Prompt
Only lines with the word "agent" are wanted; copy each of them from the listing below.
##### Dataset entries
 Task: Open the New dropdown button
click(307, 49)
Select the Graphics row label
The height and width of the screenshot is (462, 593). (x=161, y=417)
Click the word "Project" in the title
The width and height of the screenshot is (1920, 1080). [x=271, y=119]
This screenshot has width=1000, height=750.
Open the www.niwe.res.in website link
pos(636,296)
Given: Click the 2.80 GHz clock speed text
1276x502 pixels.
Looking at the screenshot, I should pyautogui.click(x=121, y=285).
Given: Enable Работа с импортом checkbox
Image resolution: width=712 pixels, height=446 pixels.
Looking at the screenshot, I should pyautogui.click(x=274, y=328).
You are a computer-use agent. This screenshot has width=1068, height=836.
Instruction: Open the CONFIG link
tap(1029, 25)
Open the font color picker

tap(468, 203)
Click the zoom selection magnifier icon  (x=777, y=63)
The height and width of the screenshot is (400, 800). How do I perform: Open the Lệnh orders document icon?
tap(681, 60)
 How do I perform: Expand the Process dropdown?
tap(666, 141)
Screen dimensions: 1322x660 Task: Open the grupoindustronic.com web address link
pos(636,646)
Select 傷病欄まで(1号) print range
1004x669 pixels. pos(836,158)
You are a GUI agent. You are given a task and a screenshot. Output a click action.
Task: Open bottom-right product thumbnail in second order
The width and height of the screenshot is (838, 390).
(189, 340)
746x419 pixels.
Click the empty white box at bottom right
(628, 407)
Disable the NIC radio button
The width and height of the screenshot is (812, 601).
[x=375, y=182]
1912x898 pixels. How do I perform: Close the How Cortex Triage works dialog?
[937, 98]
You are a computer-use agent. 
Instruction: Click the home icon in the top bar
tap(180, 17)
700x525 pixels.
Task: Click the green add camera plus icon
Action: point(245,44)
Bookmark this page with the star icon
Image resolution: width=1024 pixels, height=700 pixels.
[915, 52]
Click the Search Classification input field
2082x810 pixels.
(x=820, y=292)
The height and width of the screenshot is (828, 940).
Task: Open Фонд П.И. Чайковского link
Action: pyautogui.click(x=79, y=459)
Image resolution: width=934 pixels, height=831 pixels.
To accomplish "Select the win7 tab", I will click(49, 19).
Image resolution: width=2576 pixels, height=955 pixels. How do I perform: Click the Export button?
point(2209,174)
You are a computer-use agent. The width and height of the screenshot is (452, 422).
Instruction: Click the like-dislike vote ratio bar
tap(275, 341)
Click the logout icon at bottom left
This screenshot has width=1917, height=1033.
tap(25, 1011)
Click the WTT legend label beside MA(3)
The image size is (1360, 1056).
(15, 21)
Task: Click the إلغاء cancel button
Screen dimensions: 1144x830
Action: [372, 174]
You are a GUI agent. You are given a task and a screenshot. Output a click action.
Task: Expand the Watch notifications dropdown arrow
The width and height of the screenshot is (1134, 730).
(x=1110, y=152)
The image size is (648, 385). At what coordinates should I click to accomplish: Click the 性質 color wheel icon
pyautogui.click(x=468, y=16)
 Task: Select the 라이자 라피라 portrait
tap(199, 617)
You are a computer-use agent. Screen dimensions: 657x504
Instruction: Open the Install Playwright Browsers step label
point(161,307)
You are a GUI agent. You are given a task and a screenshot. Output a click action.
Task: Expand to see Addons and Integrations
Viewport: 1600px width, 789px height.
##########
Exercise response
You are a computer-use agent. This screenshot has width=1068, height=836.
You are a GUI agent. You are given a task and a screenshot. Output a click action.
You are a computer-use agent. 
You are a computer-use agent. The width and height of the screenshot is (452, 422).
You are a GUI agent. You are given a task and a screenshot. Output a click action.
You are a computer-use agent. Screen dimensions: 657x504
You are a GUI agent. You are given a task and a screenshot. Output a click action.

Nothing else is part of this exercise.